Most of us never give it a second thought. Or, if we do, it is when we have just lost someone we know or love. We are not often confronted with it ourselves. Coming face to face with the possibility of death knocking at our door.
There’s a gift in a sudden departure from this planet. We have no time to think about what and who we are leaving behind or the things that will be left unsaid and undone. My father was granted this “gift,” if you will. At the age of 58 he had a massive heart attack. Maybe in his very last moments he had some fleeting thoughts of my mom and maybe of me and my brothers and sisters, and maybe even his grandkids. But my guess is he was scared because his body was suddenly not cooperating. He was struggling to breathe. He was feeling pain. And then he was gone.
That first year without him was so hard for all of us. One day he was here, picking up my daughter from school and dropping her off to me, the two of us sharing a laugh over something. And then he was just not here anymore. My mom’s high school sweetheart. She had already been through so much in her life, enduring her only sibling being drafted to the Vietnam War and dealing with the unknown when he was wounded in battle a few times, and losing both of her parents in her early adult years. Plus other bumps in the road along the way. She is my hero and always has been. I think I’ve told her, but I’ll do so again just in case I haven’t. For all that she has been through, she thrives. She embraces life, her family, her friends. She took on a couple of adventures I’m not sure I’d have the mettle to do. She has always been and continues to be an inspiration to me.

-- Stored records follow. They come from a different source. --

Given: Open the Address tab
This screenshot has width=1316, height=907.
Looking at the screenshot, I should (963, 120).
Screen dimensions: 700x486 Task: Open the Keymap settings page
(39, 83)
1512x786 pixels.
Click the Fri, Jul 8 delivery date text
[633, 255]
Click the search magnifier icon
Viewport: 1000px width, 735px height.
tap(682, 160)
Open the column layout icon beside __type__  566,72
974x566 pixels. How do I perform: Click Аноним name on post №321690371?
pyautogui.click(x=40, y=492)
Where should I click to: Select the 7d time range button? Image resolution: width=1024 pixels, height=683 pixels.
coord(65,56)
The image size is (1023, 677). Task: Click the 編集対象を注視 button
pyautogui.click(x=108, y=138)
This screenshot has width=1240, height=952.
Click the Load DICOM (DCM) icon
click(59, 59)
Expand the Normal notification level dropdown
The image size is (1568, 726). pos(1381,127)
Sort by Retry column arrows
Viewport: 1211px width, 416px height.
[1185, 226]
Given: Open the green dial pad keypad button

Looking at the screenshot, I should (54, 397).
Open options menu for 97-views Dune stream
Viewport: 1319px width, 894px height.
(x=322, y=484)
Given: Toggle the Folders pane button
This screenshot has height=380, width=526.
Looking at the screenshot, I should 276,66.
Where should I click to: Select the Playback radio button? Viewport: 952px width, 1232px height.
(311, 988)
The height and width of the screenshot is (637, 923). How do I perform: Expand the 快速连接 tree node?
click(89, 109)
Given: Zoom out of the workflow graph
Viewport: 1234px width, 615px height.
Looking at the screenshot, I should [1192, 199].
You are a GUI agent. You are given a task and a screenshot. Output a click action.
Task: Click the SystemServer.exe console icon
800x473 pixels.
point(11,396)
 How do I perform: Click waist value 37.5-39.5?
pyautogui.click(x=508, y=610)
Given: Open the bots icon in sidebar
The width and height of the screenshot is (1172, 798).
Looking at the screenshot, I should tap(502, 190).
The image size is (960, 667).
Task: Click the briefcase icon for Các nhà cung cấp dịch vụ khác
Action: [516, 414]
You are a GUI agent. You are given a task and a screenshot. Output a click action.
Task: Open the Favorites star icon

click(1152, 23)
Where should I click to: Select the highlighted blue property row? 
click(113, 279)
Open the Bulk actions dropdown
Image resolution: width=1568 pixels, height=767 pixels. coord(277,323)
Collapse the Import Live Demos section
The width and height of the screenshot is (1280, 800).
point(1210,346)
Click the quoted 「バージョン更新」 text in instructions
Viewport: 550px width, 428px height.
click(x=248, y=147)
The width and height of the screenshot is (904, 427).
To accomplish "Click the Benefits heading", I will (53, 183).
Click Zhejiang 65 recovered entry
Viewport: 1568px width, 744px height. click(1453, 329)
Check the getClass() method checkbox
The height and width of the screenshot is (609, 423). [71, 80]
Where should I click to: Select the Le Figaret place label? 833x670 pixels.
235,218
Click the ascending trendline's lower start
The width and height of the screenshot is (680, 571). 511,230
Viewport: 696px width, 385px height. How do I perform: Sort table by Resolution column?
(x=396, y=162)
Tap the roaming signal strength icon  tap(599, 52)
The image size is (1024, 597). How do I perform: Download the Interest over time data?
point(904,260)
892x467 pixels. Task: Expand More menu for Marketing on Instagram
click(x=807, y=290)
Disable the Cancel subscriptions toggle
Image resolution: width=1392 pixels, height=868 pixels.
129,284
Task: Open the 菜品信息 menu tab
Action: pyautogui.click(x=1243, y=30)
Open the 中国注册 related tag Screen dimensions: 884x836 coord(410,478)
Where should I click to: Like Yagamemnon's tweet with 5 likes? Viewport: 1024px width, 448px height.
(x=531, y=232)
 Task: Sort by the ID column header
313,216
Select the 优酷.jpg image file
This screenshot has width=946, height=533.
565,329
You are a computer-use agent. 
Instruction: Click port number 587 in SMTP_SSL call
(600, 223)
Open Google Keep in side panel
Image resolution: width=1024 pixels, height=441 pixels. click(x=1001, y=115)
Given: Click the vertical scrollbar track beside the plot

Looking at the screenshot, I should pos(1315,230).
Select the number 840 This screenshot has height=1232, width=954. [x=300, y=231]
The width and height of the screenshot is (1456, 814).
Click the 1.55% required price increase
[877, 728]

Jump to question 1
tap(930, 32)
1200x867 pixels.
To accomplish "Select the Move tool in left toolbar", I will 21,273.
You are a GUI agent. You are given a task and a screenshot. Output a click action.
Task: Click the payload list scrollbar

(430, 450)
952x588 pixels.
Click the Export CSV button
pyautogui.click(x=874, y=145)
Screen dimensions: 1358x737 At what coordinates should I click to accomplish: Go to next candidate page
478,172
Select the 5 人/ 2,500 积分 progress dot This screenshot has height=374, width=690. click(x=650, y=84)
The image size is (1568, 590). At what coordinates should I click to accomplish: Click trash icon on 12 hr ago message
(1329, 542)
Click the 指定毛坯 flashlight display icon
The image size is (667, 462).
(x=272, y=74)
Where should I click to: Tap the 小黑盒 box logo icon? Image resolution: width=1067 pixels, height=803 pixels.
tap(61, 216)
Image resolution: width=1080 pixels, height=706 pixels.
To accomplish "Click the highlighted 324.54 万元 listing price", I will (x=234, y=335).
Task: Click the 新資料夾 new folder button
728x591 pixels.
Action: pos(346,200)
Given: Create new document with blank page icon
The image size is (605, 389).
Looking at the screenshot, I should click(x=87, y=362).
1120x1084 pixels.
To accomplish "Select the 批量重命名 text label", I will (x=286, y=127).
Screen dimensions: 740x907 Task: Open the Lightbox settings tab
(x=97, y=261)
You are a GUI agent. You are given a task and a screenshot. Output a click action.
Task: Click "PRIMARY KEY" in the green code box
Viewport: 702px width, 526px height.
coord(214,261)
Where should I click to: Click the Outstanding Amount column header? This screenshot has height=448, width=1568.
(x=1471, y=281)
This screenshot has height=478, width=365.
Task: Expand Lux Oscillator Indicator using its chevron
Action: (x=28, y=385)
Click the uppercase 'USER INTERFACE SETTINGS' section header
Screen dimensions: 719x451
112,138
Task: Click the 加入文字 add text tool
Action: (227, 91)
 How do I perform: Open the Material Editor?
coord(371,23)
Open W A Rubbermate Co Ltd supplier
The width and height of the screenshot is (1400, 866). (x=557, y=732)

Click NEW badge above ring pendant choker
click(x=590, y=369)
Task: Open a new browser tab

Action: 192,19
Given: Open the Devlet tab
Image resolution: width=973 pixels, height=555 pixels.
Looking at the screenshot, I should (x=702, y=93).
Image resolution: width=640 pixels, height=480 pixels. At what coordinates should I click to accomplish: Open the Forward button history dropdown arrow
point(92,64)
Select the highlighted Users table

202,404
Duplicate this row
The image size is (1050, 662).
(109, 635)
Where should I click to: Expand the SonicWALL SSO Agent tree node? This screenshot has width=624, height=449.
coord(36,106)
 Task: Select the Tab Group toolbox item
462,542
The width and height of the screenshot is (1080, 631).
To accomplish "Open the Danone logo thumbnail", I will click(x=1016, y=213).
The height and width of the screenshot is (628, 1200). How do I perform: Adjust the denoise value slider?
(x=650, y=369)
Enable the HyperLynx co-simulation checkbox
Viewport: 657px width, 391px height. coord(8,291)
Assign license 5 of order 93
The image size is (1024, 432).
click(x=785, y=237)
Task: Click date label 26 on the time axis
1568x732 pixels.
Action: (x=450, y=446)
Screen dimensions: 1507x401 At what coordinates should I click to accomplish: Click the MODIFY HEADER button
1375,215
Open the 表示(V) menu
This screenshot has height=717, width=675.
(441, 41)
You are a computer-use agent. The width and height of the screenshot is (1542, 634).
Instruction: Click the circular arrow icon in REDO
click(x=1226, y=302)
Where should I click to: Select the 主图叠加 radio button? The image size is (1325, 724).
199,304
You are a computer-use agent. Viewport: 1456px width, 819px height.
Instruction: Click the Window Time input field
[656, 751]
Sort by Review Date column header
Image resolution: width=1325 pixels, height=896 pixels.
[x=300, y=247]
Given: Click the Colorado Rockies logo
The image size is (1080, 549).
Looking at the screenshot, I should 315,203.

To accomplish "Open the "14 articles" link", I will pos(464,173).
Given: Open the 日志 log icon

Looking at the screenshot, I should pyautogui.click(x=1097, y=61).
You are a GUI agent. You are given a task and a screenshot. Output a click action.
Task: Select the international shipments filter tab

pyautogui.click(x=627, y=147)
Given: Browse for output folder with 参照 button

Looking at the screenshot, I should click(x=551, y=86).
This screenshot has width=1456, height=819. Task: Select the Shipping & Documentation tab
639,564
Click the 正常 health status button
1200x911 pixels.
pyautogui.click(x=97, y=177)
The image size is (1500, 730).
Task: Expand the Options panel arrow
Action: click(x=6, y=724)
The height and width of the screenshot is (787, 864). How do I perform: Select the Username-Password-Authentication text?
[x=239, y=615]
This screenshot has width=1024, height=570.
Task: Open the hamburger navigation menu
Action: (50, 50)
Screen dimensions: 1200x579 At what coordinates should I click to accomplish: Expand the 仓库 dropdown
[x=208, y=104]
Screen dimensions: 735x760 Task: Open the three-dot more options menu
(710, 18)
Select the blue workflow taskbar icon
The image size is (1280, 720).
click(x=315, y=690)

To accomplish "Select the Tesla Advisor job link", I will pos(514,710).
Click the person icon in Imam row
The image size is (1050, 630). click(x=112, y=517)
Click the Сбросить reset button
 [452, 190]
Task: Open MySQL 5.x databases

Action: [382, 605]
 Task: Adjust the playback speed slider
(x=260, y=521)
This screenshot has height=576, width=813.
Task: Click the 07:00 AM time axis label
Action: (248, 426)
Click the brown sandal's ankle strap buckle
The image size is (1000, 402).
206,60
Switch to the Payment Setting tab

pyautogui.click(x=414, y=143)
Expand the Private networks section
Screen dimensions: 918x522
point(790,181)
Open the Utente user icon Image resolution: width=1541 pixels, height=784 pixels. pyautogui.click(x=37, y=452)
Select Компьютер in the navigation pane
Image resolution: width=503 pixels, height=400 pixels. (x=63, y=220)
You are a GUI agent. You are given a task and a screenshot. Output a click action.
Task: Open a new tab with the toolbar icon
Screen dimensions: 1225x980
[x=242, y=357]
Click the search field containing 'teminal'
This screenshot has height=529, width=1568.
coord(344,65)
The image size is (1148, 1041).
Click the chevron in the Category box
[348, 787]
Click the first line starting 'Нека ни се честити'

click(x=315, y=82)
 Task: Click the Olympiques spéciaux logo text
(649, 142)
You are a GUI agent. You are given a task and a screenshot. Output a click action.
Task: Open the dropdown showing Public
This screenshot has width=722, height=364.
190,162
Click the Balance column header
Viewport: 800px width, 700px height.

Then there is the gift in being confronted with the possibility of our own death. Of course, we are all going to die. We just don’t know when. We can hopefully do what we don’t want left undone, and we can say what we don’t want to leave unsaid. We can reach out to those we love, giving more time, more hugs, more conversations.
Way too soon, though, came the knock at my door. At the beginning of this year, at the age of 58, I was told I had lymphoma. It took several weeks before treatment started because they needed to know exactly what type of the 72 versions of lymphoma I had. After a needle biopsy and then a surgical biopsy, removing a couple of lymph nodes, it was determined that I had Diffuse Large B-Cell Lymphoma. Stage 4 since it was in some lymph nodes, some bone, and my spleen was just riddled with it. Luckily, very treatable.
The good news … After the standard six rounds of chemotherapy, all the blood markers came back normal and the scans were clear. No cancer is present. But, I was advised, don’t get the port removed for two years because IF it comes back, it usually comes back within those first 2-3 years.
I’d like to say I’m past this, that the rest of my life is in front of me – hopefully 30 or more years, at least. But the specter of cancer returning looms in the wings. The presence of the port in my upper chest, the quarterly follow-up appointments, my slow-growing hair. I have sad moments with long crying jags. These things don’t fit my current RV-traveling lifestyle. After months of making accommodations for this unwanted disease, I am still making accommodations. I think of people whose lives have been cut short, the pain their family and friends endured, imagining how their lives would have played out if they were still living. I think of those who are struggling with their own health and healing, hoping they feel better soon and can get back to the business of living their lives. I think of myself. There are still things I want to do, places I want to go, experiences I want to have. There are words I want to say to people I love, time I want to spend with them, time I want to spend with myself.
I’m not afraid of the afterlife. I’m at peace with what may come once I depart this planet. I’m just not ready. There were times a few years ago, when I was quietly struggling with some depression, when my thoughts were dark and not being here seemed like it would be a relief. I wonder if the seeds for lymphoma were planted during those dark periods.
I have been so lucky to have lived this life. We all know nothing is perfect. I certainly am not. I have my regrets, things I wish I could redo, undo, or do better. I have truly happy memories … dressing up for Halloween with my best friend in high school, experiencing new freedoms and choices in college, breathless moments with my new love when the door opened after not seeing each other for a day or two, the jitters at our wedding dress rehearsal and his reassurance, the births of my two beautiful daughters and seeing them grow into such incredible women, the vacations we’ve taken, the places we’ve been.
I’ve had my share of unhappy memories as well … bad decisions, missed opportunities, depression, deaths of loved ones and friends, regretful words, pointless arguments, work burnout. Those times when I failed as a parent, as a spouse, as a sister, daughter, friend.
Good and bad. We all have both. And, when we sit with ourselves and reflect, we might realize we would go through all of it (or most of it) again. Every experience adds dimension and color to this life and brings us to this exact moment. Any alteration of the past, and the present would be different.
I choose to live. Whether it be 30 days or 30 years, I am here. I’ll take the good and the bad. And I am glad of it.